EXERCISE AIM: Take every line from the entries below that includes the word "dialog" and copy it.

Data entries:
# # # # #

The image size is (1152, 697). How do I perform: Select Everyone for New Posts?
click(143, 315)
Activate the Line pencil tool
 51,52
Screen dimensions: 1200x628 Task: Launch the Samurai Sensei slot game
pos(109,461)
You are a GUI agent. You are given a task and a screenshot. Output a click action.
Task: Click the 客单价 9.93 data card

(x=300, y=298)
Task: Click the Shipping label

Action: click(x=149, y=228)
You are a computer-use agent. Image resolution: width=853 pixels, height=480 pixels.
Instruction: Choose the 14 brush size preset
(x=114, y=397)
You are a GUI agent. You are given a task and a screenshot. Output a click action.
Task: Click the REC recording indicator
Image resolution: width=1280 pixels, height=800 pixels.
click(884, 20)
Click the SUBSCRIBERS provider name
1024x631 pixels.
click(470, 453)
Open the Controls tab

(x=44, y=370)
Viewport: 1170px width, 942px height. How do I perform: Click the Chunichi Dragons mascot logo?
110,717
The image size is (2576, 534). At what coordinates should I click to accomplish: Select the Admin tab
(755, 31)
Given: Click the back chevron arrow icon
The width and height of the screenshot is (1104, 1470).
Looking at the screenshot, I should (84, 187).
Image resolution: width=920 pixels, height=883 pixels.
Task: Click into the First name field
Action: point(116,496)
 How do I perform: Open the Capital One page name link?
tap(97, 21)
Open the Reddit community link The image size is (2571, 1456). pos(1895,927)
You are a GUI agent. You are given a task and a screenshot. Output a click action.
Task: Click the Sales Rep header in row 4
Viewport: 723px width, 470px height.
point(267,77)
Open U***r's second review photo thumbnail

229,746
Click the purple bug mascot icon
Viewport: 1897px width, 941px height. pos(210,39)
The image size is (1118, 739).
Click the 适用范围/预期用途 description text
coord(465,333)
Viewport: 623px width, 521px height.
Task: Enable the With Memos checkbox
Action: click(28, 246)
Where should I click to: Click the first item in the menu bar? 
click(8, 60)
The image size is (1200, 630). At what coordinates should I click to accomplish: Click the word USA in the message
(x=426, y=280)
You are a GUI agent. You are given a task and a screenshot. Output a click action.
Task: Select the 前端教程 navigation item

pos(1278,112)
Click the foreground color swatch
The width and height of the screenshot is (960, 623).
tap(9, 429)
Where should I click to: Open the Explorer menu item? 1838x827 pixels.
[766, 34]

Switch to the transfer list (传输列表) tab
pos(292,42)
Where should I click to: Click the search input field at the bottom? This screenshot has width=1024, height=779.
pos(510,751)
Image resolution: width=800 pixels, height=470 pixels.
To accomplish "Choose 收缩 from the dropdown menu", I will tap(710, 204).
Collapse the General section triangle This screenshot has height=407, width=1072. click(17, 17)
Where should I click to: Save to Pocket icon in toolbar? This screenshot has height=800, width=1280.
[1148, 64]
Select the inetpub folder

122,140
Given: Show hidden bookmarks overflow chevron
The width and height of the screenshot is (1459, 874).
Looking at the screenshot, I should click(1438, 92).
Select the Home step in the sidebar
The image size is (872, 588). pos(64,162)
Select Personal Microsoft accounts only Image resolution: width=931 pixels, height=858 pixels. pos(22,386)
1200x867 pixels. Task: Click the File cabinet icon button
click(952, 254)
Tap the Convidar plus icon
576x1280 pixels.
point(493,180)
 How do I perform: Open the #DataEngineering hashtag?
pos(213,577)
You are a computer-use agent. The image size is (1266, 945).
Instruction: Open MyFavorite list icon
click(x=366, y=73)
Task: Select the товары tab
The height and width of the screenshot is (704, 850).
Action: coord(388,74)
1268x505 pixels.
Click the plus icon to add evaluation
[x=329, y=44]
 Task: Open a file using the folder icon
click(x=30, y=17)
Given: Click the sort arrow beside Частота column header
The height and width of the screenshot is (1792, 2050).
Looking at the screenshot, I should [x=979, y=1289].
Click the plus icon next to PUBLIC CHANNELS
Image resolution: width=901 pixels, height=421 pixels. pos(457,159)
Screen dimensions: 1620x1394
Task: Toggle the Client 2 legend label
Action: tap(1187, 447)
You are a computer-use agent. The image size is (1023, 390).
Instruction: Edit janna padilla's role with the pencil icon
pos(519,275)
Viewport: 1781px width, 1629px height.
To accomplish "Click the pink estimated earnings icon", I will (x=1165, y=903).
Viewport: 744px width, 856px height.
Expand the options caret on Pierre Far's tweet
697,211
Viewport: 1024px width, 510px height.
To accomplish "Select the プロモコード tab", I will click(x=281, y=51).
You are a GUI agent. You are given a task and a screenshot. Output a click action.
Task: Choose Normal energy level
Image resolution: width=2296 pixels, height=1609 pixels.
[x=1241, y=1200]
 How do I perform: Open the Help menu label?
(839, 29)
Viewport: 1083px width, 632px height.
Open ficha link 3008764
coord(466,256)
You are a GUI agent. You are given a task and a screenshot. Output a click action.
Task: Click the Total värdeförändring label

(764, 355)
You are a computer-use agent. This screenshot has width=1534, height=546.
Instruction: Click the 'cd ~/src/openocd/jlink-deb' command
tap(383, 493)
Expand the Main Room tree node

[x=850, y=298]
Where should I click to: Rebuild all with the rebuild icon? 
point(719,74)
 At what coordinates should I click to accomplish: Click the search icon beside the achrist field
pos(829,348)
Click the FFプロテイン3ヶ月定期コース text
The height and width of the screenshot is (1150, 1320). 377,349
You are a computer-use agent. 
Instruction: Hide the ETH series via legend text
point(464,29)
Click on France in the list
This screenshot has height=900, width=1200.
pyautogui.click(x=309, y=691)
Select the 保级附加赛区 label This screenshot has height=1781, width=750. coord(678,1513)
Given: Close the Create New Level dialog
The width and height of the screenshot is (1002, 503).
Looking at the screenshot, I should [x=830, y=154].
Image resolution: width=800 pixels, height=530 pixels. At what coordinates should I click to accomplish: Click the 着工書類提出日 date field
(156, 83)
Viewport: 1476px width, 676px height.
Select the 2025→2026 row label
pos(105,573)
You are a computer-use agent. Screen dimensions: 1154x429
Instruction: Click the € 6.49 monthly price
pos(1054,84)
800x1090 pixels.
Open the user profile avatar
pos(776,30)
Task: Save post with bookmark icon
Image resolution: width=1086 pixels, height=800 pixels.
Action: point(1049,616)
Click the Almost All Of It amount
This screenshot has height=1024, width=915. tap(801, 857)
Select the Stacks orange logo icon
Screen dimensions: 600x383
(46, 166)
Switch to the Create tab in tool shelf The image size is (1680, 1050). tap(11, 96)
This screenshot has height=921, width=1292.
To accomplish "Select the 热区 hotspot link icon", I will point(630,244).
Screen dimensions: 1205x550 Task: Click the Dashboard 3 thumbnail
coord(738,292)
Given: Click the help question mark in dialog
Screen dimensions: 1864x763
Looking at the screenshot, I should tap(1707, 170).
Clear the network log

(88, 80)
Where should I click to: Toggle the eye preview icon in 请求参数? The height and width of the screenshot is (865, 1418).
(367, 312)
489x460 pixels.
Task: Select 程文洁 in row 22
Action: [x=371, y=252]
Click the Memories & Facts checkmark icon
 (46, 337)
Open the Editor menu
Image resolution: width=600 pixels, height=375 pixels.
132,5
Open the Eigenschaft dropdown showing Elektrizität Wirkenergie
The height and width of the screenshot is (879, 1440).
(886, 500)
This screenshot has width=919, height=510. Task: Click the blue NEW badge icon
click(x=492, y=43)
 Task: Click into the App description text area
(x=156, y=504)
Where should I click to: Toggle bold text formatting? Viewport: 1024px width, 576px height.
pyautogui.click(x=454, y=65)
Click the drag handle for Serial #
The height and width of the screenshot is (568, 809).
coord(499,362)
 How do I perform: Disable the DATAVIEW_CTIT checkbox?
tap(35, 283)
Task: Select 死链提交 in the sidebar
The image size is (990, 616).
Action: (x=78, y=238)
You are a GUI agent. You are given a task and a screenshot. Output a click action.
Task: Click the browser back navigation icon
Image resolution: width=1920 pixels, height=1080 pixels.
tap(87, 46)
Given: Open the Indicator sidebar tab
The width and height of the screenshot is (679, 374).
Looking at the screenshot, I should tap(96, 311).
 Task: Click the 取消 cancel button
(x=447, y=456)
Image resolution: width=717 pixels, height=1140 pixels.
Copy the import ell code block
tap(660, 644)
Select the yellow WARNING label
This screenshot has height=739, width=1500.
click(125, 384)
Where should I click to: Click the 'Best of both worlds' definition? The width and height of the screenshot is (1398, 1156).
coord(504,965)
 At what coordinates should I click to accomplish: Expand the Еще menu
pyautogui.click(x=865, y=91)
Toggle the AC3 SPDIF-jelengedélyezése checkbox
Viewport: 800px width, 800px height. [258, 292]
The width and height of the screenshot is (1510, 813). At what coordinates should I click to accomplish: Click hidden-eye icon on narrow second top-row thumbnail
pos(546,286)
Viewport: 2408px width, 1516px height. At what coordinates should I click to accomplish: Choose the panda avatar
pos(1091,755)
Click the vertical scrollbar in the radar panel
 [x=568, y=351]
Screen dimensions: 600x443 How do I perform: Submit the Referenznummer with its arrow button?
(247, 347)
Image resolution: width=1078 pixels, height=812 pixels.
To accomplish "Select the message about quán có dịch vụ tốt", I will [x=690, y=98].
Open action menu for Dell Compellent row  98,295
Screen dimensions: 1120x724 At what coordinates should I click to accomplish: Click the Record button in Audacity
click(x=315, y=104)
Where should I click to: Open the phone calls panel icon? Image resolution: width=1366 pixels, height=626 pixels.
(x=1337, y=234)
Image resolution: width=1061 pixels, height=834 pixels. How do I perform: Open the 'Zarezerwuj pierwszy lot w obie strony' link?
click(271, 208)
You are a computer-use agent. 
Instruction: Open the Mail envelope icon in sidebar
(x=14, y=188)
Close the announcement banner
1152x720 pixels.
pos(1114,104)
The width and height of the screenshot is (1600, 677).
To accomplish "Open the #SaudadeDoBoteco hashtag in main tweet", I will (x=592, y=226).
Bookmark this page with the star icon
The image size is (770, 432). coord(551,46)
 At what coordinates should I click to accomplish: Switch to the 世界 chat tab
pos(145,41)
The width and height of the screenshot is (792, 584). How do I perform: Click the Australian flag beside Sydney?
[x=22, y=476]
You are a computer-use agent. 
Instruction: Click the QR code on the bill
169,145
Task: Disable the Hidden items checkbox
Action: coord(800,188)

# # # # #

SOLVED EXERCISE:
Given: Close the Create New Level dialog
Given: Click the help question mark in dialog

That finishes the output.